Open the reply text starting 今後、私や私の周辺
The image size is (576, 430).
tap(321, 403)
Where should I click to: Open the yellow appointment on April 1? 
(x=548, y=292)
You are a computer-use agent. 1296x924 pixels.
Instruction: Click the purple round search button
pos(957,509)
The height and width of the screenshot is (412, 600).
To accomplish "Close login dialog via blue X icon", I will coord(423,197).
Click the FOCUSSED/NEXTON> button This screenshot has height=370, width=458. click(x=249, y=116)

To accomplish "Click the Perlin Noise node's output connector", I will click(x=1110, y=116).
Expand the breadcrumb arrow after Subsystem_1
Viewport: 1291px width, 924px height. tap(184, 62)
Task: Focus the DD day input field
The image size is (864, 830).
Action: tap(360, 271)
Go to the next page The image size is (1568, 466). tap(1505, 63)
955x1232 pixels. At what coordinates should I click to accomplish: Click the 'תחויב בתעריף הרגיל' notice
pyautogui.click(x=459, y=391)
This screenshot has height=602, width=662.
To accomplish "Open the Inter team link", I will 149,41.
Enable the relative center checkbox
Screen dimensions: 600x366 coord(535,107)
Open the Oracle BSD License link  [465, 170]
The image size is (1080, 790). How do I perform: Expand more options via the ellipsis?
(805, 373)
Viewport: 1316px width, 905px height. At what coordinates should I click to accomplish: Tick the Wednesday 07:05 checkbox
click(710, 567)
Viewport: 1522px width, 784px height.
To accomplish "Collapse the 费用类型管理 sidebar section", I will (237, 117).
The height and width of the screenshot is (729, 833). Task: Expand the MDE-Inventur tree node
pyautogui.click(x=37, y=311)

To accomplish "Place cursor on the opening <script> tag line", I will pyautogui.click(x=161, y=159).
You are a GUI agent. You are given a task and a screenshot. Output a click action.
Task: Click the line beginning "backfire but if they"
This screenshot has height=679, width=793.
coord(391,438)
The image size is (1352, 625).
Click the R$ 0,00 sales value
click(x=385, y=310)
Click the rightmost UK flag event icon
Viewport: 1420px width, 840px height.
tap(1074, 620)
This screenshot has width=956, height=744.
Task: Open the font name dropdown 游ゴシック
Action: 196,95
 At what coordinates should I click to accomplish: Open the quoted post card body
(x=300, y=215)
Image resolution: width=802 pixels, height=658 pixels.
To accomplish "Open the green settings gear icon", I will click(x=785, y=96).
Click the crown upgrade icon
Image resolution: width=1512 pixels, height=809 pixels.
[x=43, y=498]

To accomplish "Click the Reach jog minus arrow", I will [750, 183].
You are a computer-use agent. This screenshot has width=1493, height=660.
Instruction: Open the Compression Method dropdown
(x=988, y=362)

********************

→ WORK TO BE COMPLETED:
Looking at the records above, return exactly the lines from the line with "Click the FOCUSSED/NEXTON>" to the line with "Task: Focus the DD day input field", both ends included.

→ TASK RESPONSE:
Click the FOCUSSED/NEXTON> button This screenshot has height=370, width=458. click(x=249, y=116)

To accomplish "Click the Perlin Noise node's output connector", I will click(x=1110, y=116).
Expand the breadcrumb arrow after Subsystem_1
Viewport: 1291px width, 924px height. tap(184, 62)
Task: Focus the DD day input field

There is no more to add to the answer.